Sono ritratti di violenta malinconia che senza chiederti il permesso ti dicono ciò che eri, sussurrandoti le tue speranze di allora mostrandoti gli errori che ti portano ad essere... come sei. Ti dicono che nulla sarà mai ripetibile ugualmente un'altra volta. Il mai è la discriminante che toglie l'importanza al meglio o al peggio. Nel bene e nel male.
Le occasioni lasciate cadere sono la misura dei vuoti che si provano dentro quando si è soli, gli attimi che non sono riuscito a fermare sono la costante della mia vita. La mia vita fatta di foto blue.
Ci sono errori destinati a rimanere tali. Ci sono errori che bisogna accettare. La realtà è la normale unica conseguenza delle scelte prese. Nella realtà c'è il senso del passato e la speranza per il futuro. Il come, talvolta, non conta.

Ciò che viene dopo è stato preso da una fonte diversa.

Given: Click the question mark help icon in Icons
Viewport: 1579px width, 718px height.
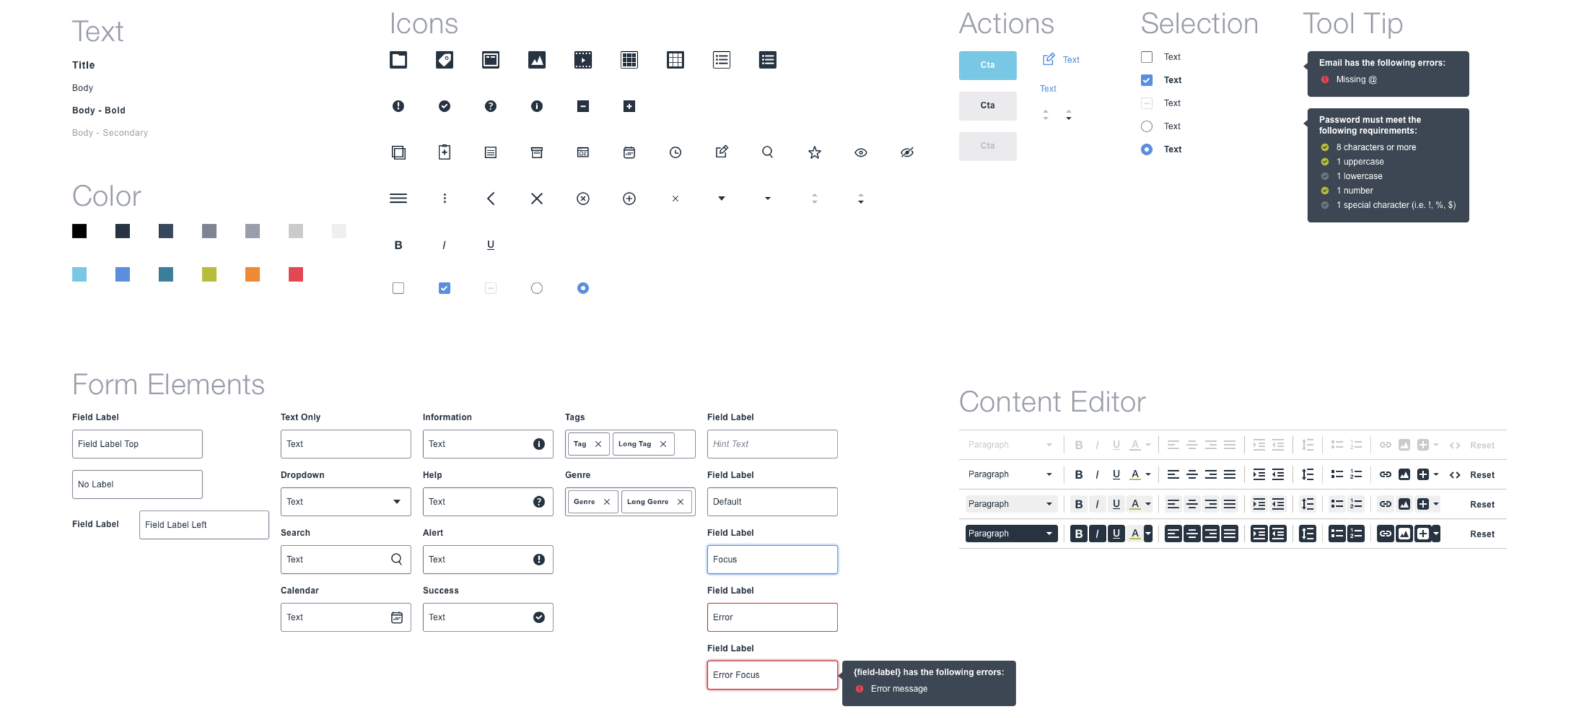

J. caro Amico, dopo troppo tempo ci si incontrerà, sarà di maggio. Sarà grande, ma con te, questo è facile. Grazie.
Mio




2 comments:
Chi è che non è colpito dalla malinconia...però anche questo è bello in fondo, è come affermare che abbiamo vissuto e che la nostra vita ha avuto dei bei momenti, ma sono convinta che ogni volta che vivo un bel momento, presto o tardi c'è ne sarà uno ancora migliore, per me e per tutti, ecco, questo ti auguro, un abbraccio
E' che la mia "versione" di malinconia è un po' diversa, molto più vicina allo spleen. La dimensione che tu citi la sento come nostalgia.
Grazie dell'augurio Ish! Lo contraccambio!